In October 1846, Colonel Alexander W. Doniphan of the First Regiment Mounted Missouri Volunteers was ordered by United States Army General Stephen W. Kearney to rendezvous with General John E. Wool inside Mexico at the city of Chihuahua. En route to this objective, Doniphan's regiment encountered Mexican forces, leading to the engagement at El Brazito on December 25, 1846.
The battle occurred approximately thirty miles from El Paso del Norte and about 9 miles south of Las Cruces, New Mexico, at Bracito on the Rio Grande. Doniphan had halted his men's march at 1 pm on Christmas Day when they spotted a dust cloud indicating a Mexican scouting party to the south. The Mexican force was commanded by Major Antonio Ponce de Leon and consisted of three components: the Chihuahua infantry on the left, the El Paso militia with a howitzer in the center, and the Veracruz lancers on the right. Before the engagement, the Mexican commander demanded the Americans surrender, to which Colonel Doniphan responded with the order, "Charge and be damned!"

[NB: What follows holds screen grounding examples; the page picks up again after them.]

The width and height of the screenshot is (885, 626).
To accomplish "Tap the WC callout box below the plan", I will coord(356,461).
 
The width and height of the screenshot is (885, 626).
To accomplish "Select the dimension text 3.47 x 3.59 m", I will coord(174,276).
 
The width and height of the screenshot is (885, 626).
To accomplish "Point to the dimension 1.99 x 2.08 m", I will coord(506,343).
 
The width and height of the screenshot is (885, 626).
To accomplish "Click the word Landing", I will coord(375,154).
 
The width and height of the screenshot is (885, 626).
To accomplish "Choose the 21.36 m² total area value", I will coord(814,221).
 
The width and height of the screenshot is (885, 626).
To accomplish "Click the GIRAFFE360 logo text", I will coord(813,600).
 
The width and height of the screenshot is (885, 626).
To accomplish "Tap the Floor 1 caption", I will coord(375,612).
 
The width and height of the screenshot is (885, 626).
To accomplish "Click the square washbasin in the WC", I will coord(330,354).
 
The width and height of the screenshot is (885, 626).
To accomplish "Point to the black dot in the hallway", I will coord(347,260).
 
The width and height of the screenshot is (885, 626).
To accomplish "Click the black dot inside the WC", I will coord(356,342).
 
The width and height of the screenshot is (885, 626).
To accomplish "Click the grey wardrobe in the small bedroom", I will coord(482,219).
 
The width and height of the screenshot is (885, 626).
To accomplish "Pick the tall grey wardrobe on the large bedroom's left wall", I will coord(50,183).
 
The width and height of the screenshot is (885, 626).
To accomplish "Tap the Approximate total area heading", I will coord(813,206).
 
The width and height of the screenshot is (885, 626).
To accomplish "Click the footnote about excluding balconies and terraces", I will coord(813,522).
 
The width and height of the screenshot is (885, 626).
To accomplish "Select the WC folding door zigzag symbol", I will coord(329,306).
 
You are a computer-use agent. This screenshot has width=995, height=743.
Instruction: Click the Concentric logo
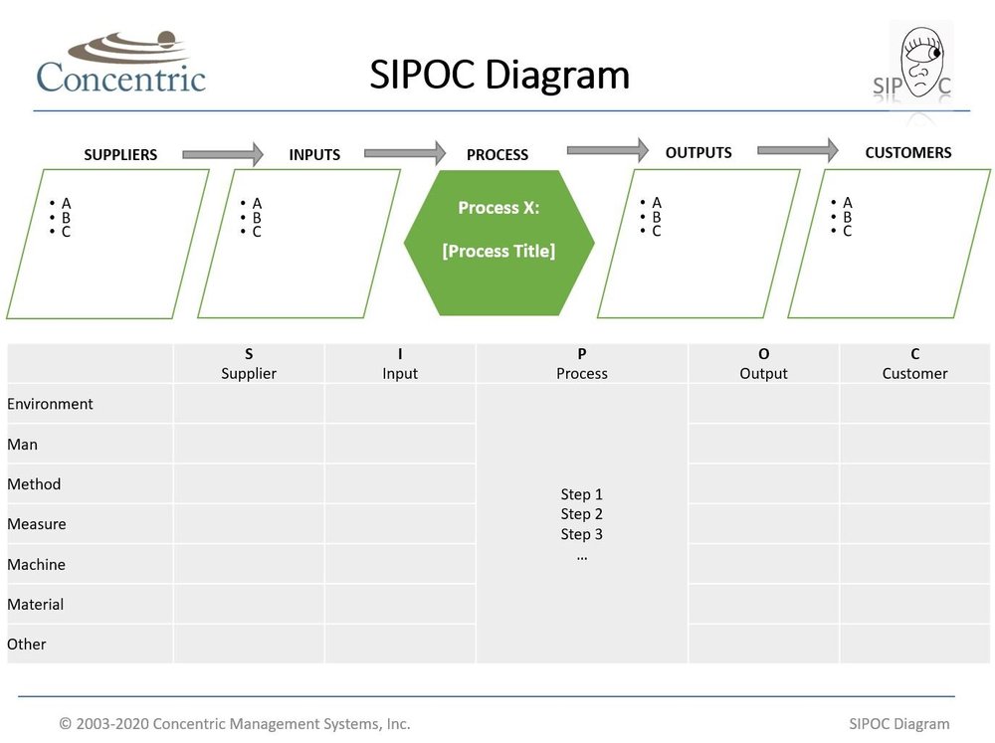click(x=120, y=64)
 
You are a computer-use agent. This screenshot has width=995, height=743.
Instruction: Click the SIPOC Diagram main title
click(x=499, y=76)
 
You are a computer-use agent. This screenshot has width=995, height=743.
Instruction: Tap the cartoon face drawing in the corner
click(x=921, y=62)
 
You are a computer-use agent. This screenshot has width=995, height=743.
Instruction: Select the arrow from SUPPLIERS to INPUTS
click(x=223, y=154)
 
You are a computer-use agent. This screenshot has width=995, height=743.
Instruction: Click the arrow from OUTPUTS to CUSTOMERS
click(x=797, y=150)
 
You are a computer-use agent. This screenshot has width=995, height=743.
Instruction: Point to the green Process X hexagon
click(x=498, y=243)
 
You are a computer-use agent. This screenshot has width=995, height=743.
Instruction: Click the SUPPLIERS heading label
click(x=120, y=155)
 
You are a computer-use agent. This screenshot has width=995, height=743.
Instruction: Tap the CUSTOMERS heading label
click(x=907, y=153)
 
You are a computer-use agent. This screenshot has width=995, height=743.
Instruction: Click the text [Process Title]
click(x=498, y=252)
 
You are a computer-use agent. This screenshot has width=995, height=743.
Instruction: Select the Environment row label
click(x=50, y=404)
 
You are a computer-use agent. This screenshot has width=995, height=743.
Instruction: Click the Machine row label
click(x=36, y=564)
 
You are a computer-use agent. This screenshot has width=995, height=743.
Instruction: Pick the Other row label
click(x=27, y=644)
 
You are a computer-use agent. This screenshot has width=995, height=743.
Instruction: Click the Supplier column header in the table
click(x=249, y=364)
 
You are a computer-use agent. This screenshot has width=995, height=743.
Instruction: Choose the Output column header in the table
click(x=763, y=364)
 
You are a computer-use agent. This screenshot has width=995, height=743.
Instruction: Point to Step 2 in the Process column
click(x=582, y=514)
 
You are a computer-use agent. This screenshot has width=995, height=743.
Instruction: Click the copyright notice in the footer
click(x=235, y=724)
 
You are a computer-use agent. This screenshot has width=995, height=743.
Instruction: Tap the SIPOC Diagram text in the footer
click(x=899, y=724)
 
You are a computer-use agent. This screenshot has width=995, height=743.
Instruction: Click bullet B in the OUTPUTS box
click(x=657, y=217)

The battle represented a significant encounter during the Mexican-American War as American forces under Doniphan continued their campaign toward Chihuahua to link up with General John E. Wool's forces. This engagement demonstrated the effectiveness of American forces in combat operations deep within Mexican territory during the broader conflict.
The Mexican-American War (1846–1848) grew from the annexation of Texas (1845) and a disputed border between Texas and Mexico at the Rio Grande. President James K. Polk ordered US troops under General Zachary Taylor into the contested zone; after a skirmish that killed American soldiers, Congress declared war in May 1846. US forces won a series of engagements — Palo Alto, Monterrey, Buena Vista — before General Winfield Scott led an amphibious landing at Veracruz and an overland campaign to Mexico City, which fell in September 1847. The Treaty of Guadalupe Hidalgo (February 1848) transferred California, Nevada, Utah, most of Arizona and New Mexico, and parts of Colorado and Wyoming to the United States in exchange for $15 million and assumption of $3.25 million in claims — roughly 525,000 square miles, a 67 percent expansion of US territory. The war's outcome immediately reopened the slavery question: the Wilmot Proviso, debated throughout the war, proposed banning slavery from any territory acquired from Mexico, foreshadowing the sectional crisis of the 1850s.